**WHAT IS ASKED**:
Please put the lines into a Markdown table with the columns "Row" and "Line", numbering each row and leaving out blank lines and pictures. Begin at the line that has "The width and height of the screenshot is (724, 489)." and stop after the line that has "click(x=374, y=234)".

Extracted records:
==========

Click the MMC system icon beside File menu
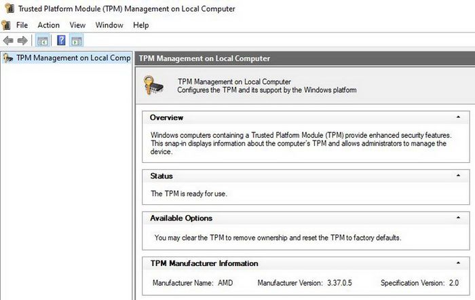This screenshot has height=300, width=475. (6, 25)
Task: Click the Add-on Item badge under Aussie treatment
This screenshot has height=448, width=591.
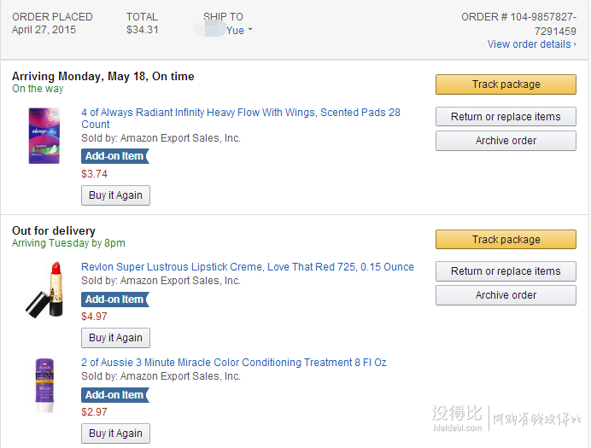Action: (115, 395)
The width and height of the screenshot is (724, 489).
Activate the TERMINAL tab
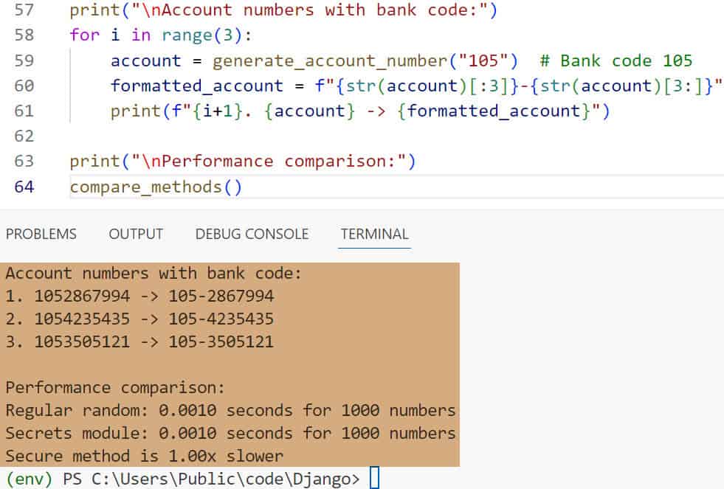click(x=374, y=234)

==========

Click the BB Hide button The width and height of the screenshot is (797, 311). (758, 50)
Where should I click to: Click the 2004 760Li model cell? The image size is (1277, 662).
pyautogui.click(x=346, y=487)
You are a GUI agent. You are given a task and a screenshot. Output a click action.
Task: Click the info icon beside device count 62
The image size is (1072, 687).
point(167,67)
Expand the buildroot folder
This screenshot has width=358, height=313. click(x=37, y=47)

==========

**RESPONSE**:
| Row | Line |
|---|---|
| 1 | The width and height of the screenshot is (724, 489). |
| 2 | Activate the TERMINAL tab |
| 3 | click(x=374, y=234) |